▸ **Description of the task**:
Could you print the lines below exactly, leaving out the pictures?

[Dataset entries]
+ + + + + + +
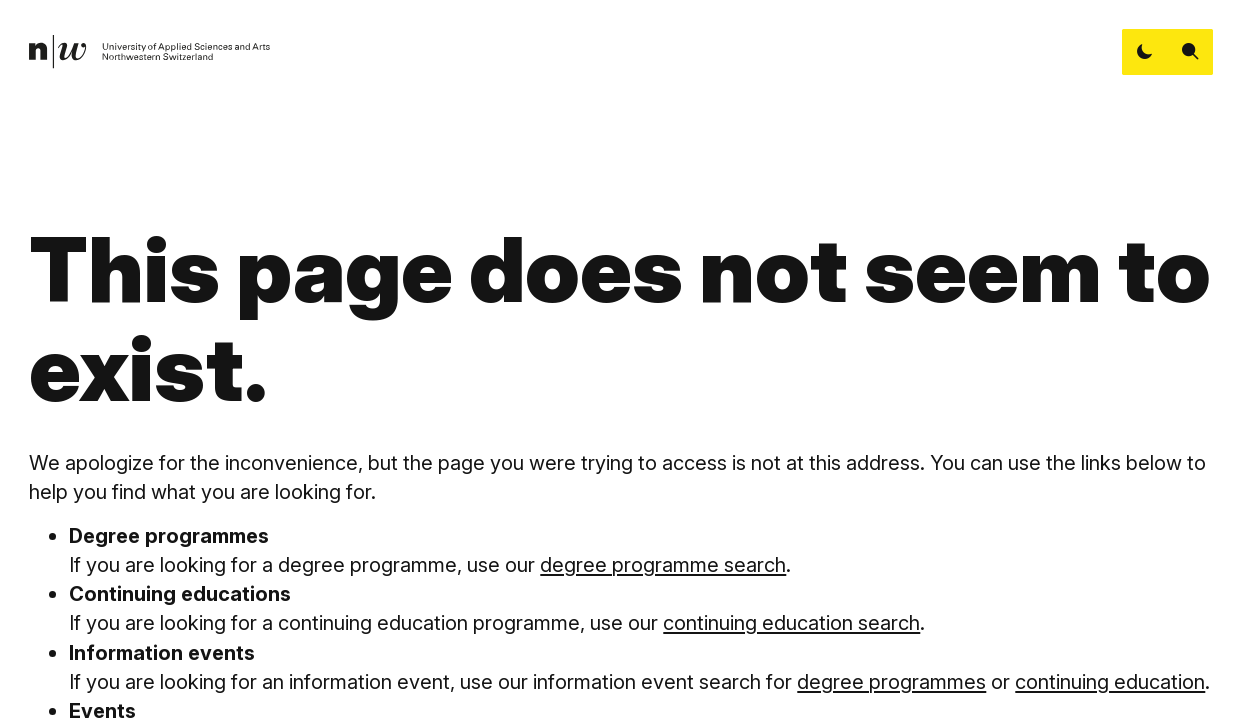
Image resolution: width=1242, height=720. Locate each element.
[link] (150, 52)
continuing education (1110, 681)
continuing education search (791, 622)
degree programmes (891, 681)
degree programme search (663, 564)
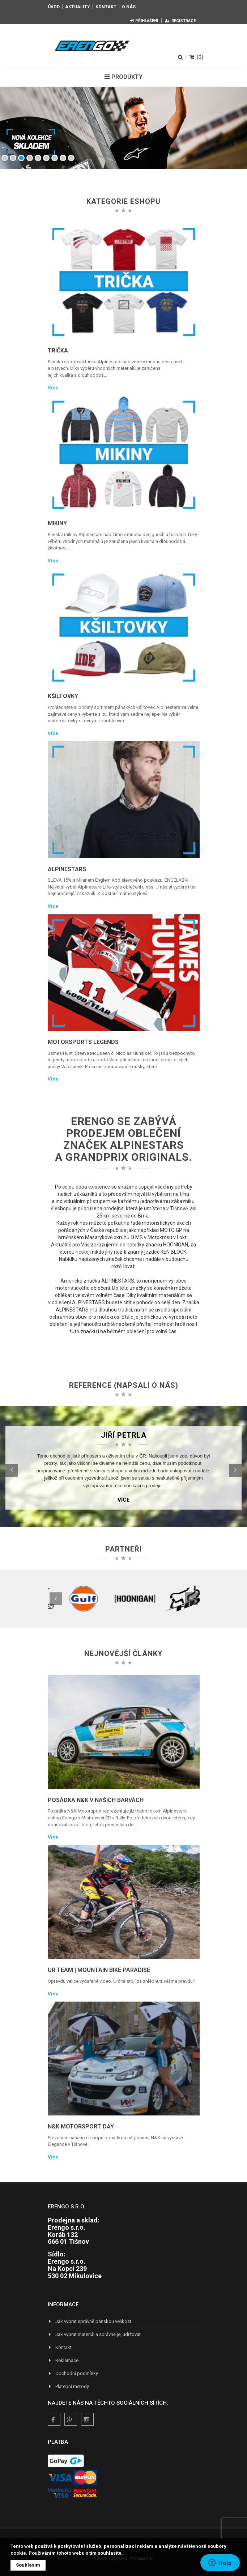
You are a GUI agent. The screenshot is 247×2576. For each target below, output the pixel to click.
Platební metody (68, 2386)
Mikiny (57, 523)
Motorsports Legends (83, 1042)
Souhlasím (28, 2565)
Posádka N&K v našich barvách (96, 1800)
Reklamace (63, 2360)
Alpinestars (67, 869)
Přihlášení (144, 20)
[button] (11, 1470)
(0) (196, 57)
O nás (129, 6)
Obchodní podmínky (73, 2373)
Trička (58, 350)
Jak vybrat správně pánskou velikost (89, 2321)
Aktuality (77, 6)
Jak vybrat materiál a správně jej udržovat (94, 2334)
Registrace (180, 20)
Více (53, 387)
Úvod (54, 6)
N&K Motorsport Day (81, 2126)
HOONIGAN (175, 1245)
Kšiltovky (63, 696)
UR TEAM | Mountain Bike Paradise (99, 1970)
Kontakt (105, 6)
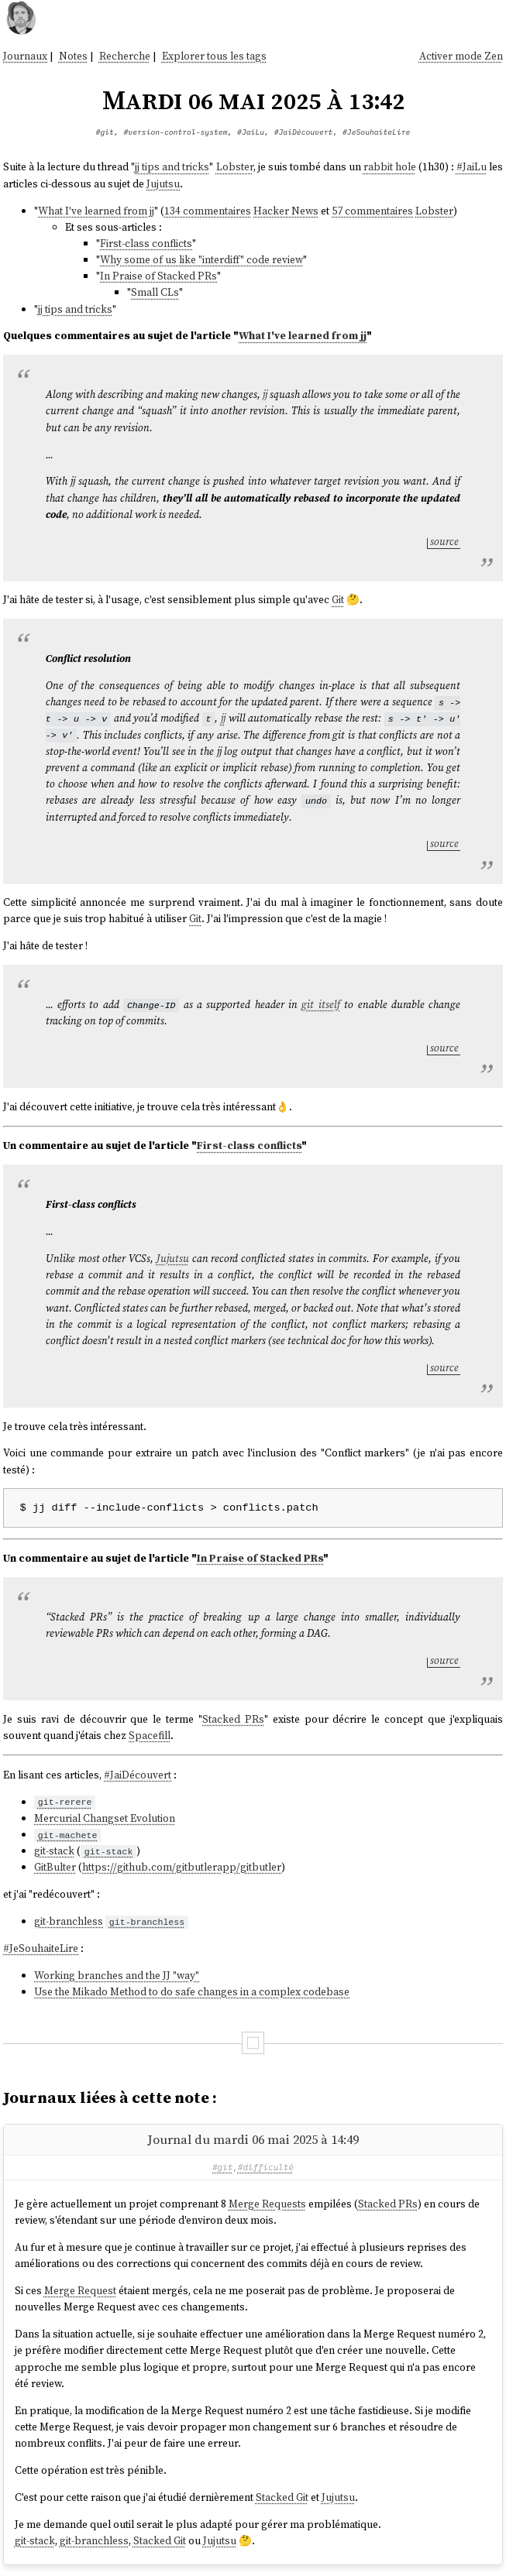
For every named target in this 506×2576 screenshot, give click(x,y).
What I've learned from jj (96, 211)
+ + + + + + +
▸ **Reply to the exercise**:
Image resolution: width=1242, height=720. Locate each element.
[link] (150, 52)
continuing education (1110, 681)
continuing education search (791, 622)
degree programmes (891, 681)
degree programme search (663, 564)
You are a GUI agent. The screenshot is 247×2576. For each target below, output the pixel to click.
Platební metody (68, 2386)
Mikiny (57, 523)
Motorsports Legends (83, 1042)
Souhlasím (28, 2565)
Posádka N&K v našich barvách (96, 1800)
Reklamace (63, 2360)
Alpinestars (67, 869)
Přihlášení (144, 20)
[button] (11, 1470)
(0) (196, 57)
O nás (129, 6)
Obchodní podmínky (73, 2373)
Trička (58, 350)
Jak vybrat správně pánskou velikost (89, 2321)
Aktuality (77, 6)
Jak vybrat materiál a správně jej udržovat (94, 2334)
Registrace (180, 20)
Více (53, 387)
Úvod (54, 6)
N&K Motorsport Day (81, 2126)
HOONIGAN (175, 1245)
Kšiltovky (63, 696)
UR TEAM | Mountain Bike Paradise (99, 1970)
Kontakt (105, 6)
For every named target in this 506×2576 screenshot, give click(x,y).
What I've learned from jj (96, 211)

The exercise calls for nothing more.